Ramazanla
Aile Terbiyesi
Sahi, Ramazan aynasında nasıl görünüyoruz acaba?.. Kare kare
fotoğrafların çekildiği, videoların her an kayıt yaptığı şu dünya hayatında hep
beraber mutlu bir poz verebiliyor muyuz, bu kutlu ayda?
Hiç olmazsa bu ayda el sallayabiliyor muyuz meleklere
iştiyakla.?..
Oruç kenetledi mi bizi birbirimize? Farkımız olmalı değil mi
bu ay?
Toparlanmalıyız ailece… Tevhidin bağları sıkıca sarmalı,
kopmamacasına…
Bunun için o kadar çok neden var ki…Ramazanın nisan
yağmurunda beraber ıslanmalıyız, beraber yürümeliyiz orucun yollarında. Beraber
hasat etmeliyiz onca güzel neticeleri.
Nasıl ki yer yüzü sofrasının Sahibi, o sofrada şefkatini,
terbiye ediciliğini, rızk vericiliğini o suretle gösteriyor. Bizlerde onun
küçük bir numunesi olan sofralarımızda şefkatle sunmalıyız birbirimize
Rahman’ın nimetlerini. Ramazanla gelen aile içi birliği,
taşımalıyız on bir aya. Tevhidin birlediği aileyi, dağılmaktan, bölünmekten
kurtarmalıyız.
Akşama yakın Rahman’ın ziyaretine el ele, gönül gönüle
gitmeliyiz.
Buyrunuz emrini beklerken, yüreklerimize buyur etmeliyiz
öncelikle sevdiklerimizi.

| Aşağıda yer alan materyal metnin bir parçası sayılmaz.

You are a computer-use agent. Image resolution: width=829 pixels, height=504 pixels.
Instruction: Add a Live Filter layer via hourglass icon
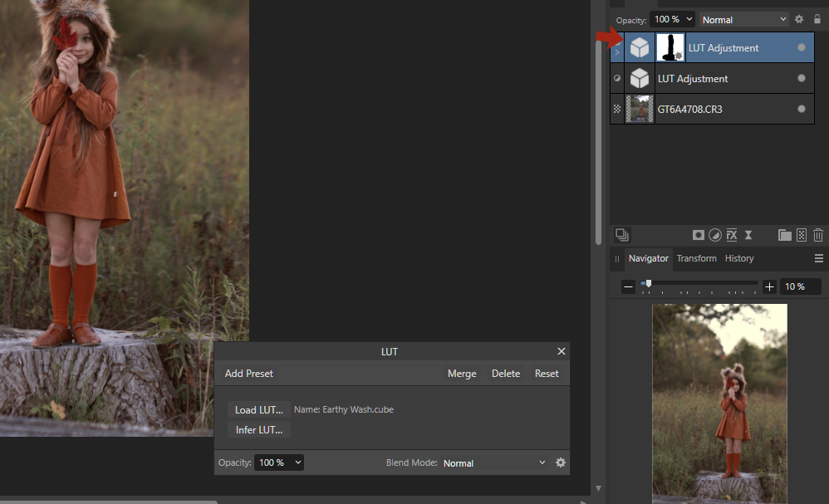coord(748,235)
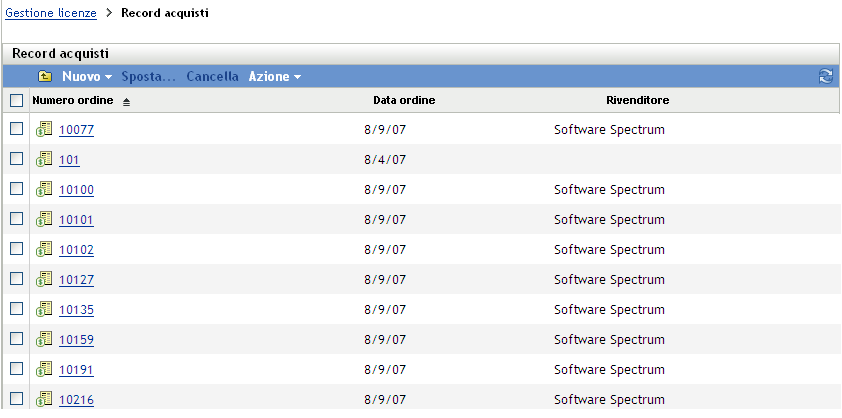Open order number 10102 link
This screenshot has height=418, width=842.
[x=76, y=250]
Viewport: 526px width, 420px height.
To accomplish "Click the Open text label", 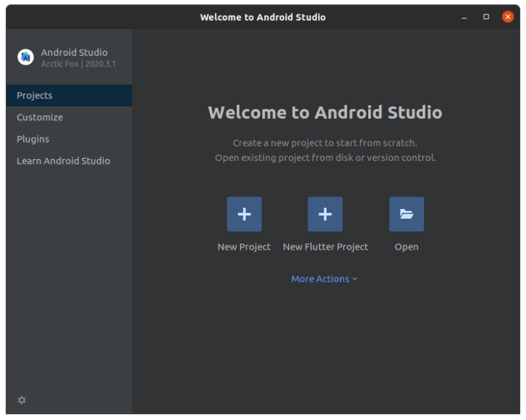I will [x=406, y=247].
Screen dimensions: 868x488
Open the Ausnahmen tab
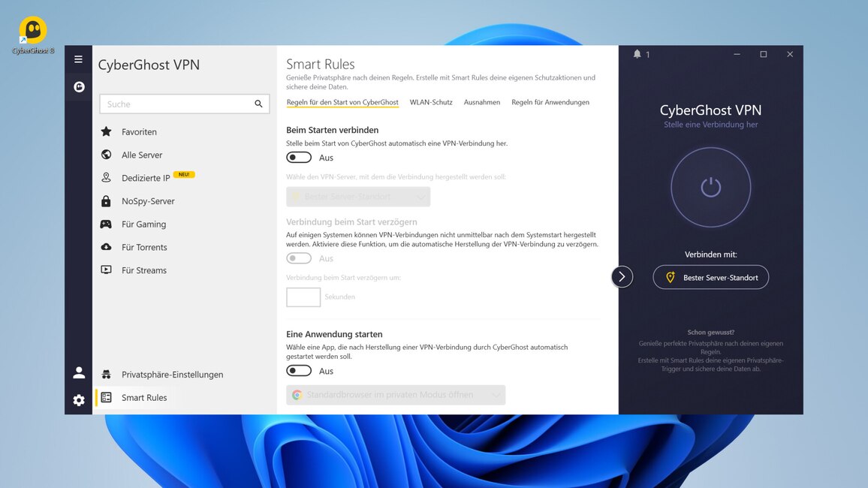(x=481, y=102)
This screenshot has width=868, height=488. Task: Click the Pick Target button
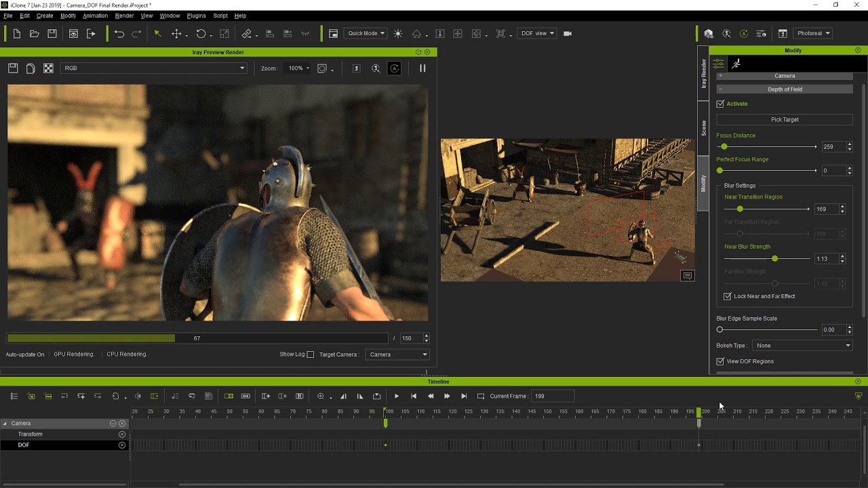(x=785, y=120)
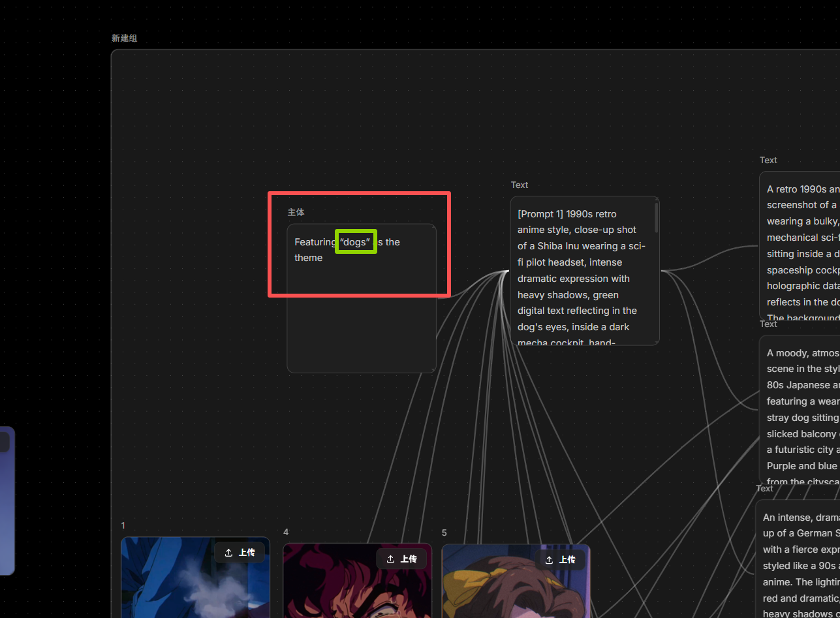Select the 新建组 group label

click(124, 39)
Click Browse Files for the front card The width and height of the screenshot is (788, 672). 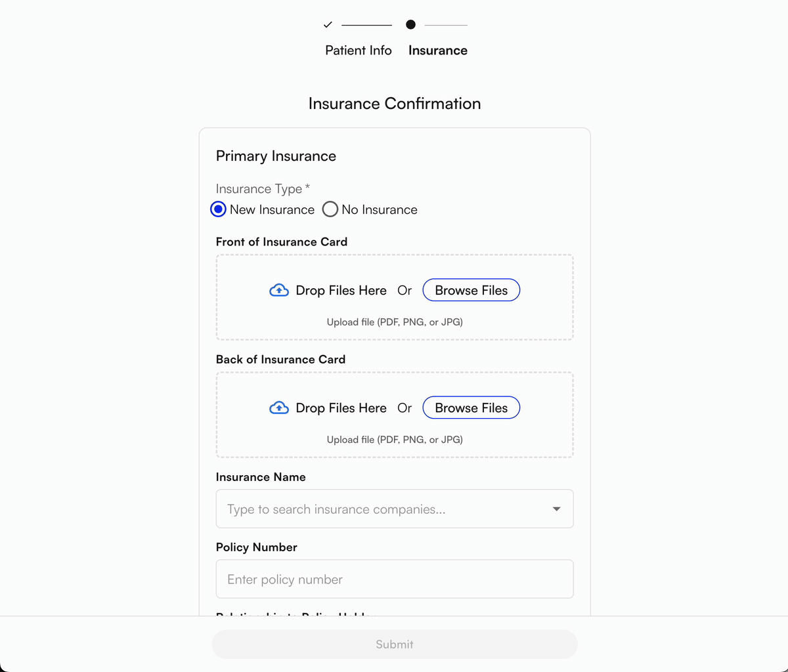pyautogui.click(x=471, y=289)
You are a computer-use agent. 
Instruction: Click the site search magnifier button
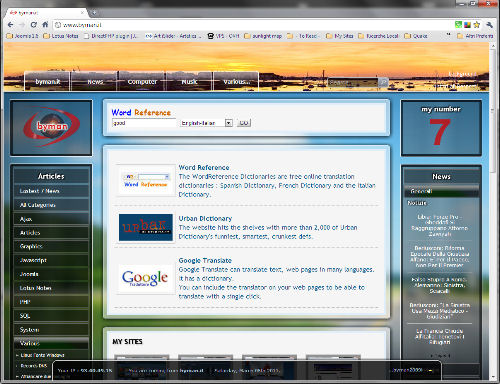(x=384, y=82)
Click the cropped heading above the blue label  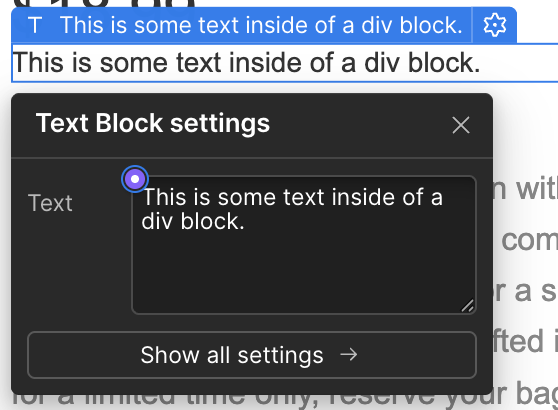pos(103,4)
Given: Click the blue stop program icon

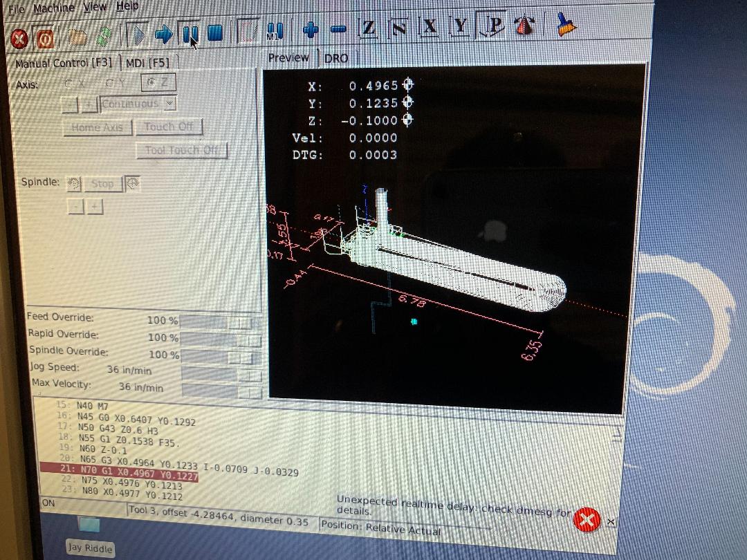Looking at the screenshot, I should click(215, 33).
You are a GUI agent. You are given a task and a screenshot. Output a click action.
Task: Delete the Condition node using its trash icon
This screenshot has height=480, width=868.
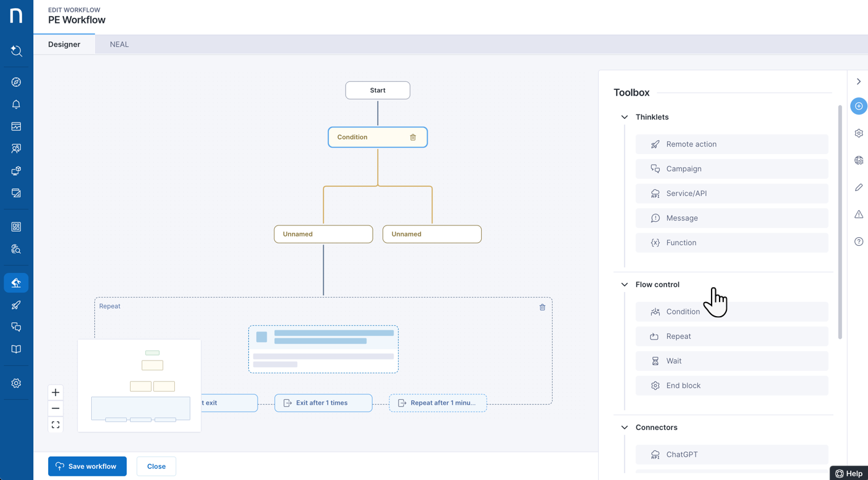(413, 137)
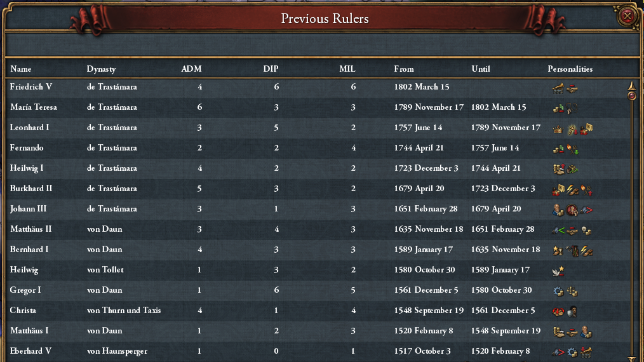This screenshot has width=644, height=362.
Task: Click the scroll up arrow of the rulers list
Action: [x=631, y=84]
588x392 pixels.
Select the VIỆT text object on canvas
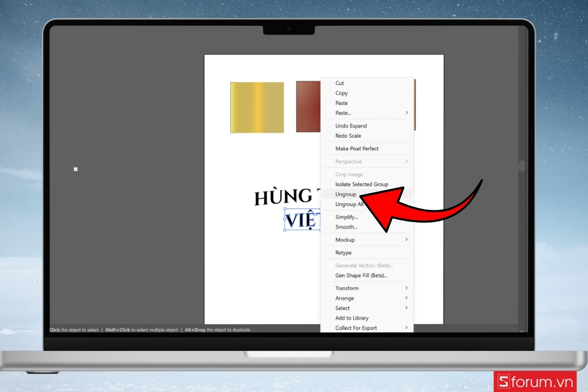304,221
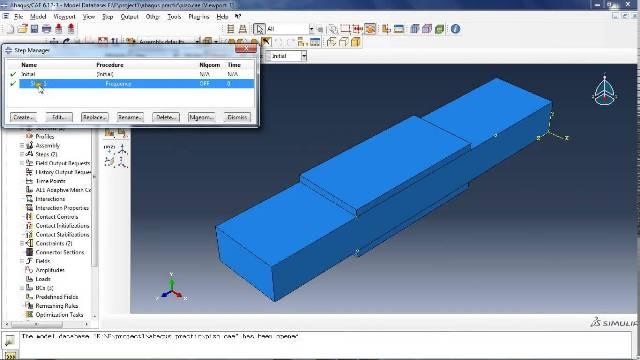The width and height of the screenshot is (640, 360).
Task: Click the Connector Sections tree icon
Action: click(29, 252)
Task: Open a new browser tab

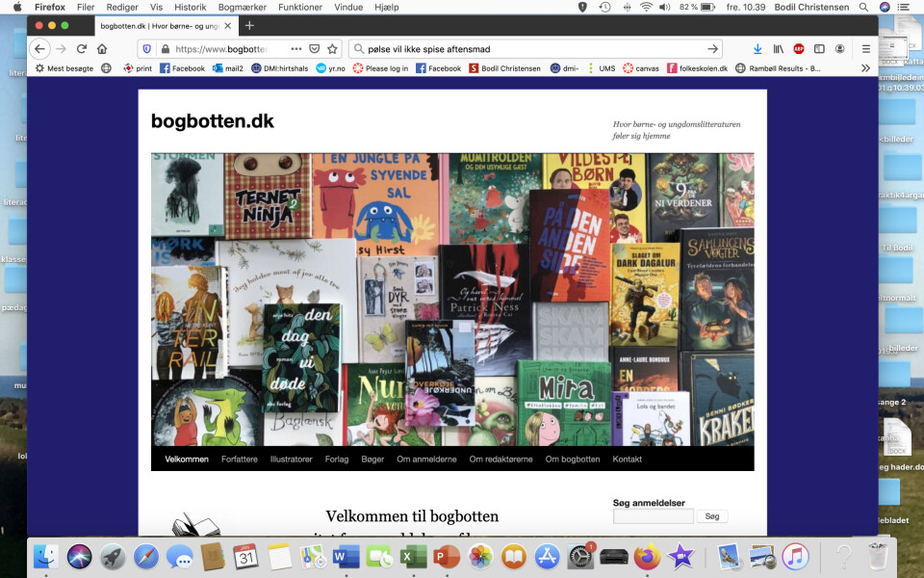Action: [x=249, y=25]
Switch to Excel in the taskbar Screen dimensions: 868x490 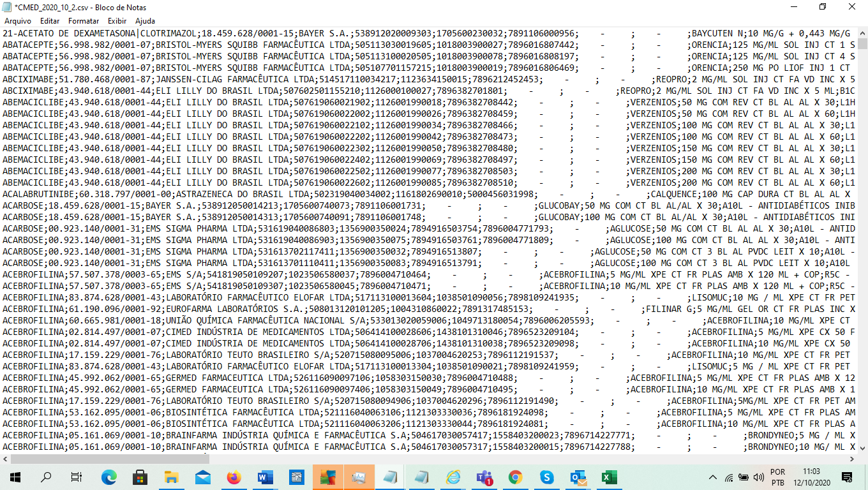(x=610, y=477)
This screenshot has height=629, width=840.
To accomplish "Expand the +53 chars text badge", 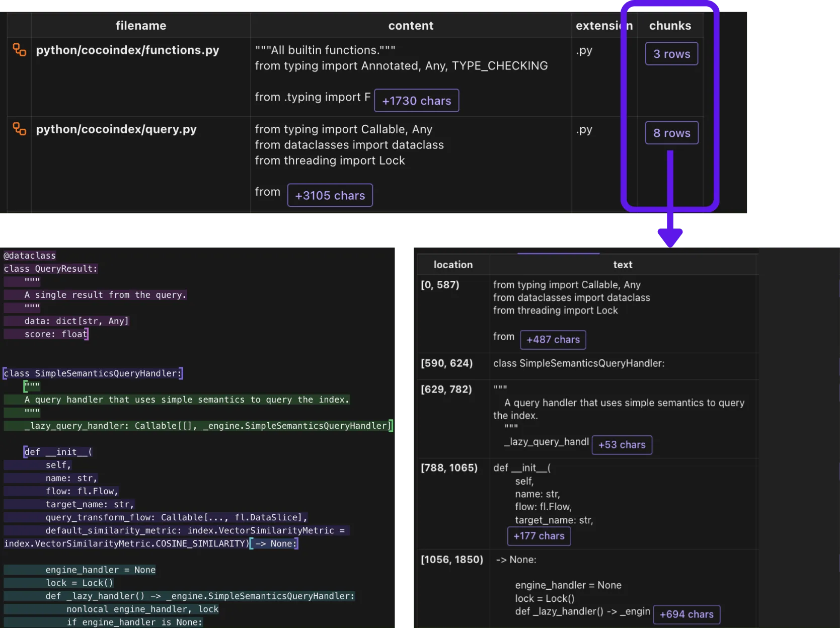I will 622,445.

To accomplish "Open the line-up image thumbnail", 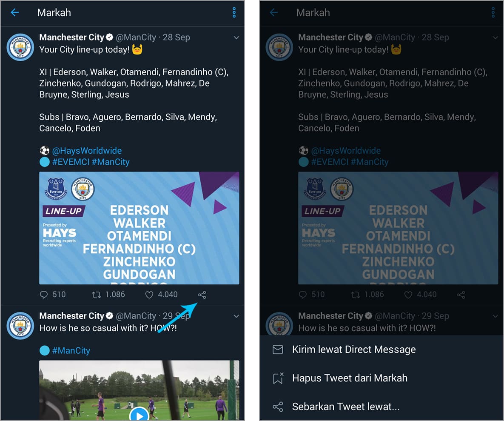I will pos(139,228).
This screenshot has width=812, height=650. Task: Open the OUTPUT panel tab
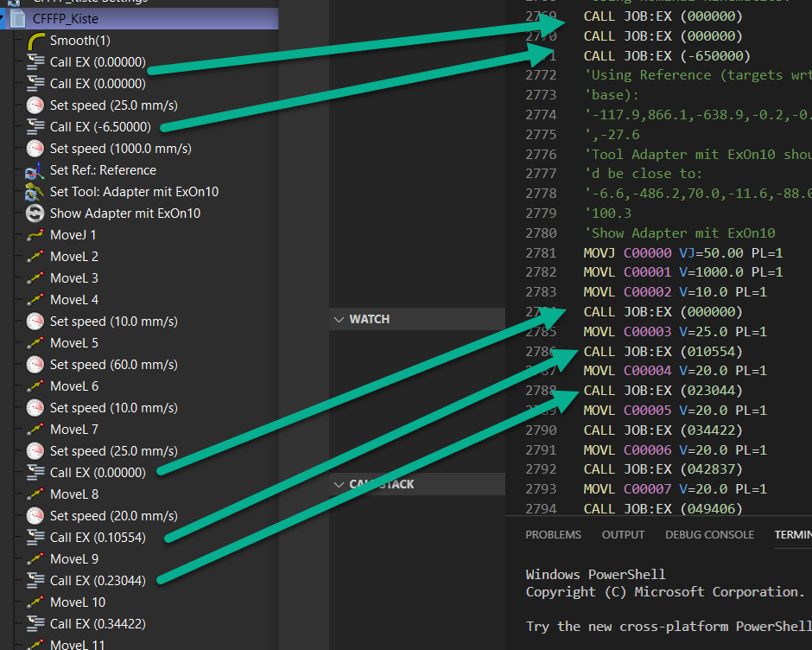pyautogui.click(x=623, y=535)
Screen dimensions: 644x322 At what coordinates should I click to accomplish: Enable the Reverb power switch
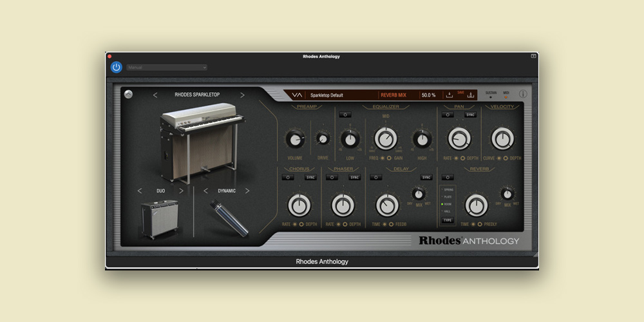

Bilmeliyiz ki o sofrada nimet olarak sadece ekmek ve
su yok. Eşimiz var, çocuklarımız var.
Bir bardak soğuk su için şükrümüzü yaparken, ömür boyu
içimize ferahlık versin diye ailemize de dua etmeliyiz.
Bilmeliyiz ki sofradaki nimetlerin gerçek sahibi nasıl ki
biz değiliz, sevdiklerimizin de gerçek sahibi biz değiliz. Oruç bu dersi gün
içinde vermişti ya bize. Anlamıştık ya bu nimetler bizim değil.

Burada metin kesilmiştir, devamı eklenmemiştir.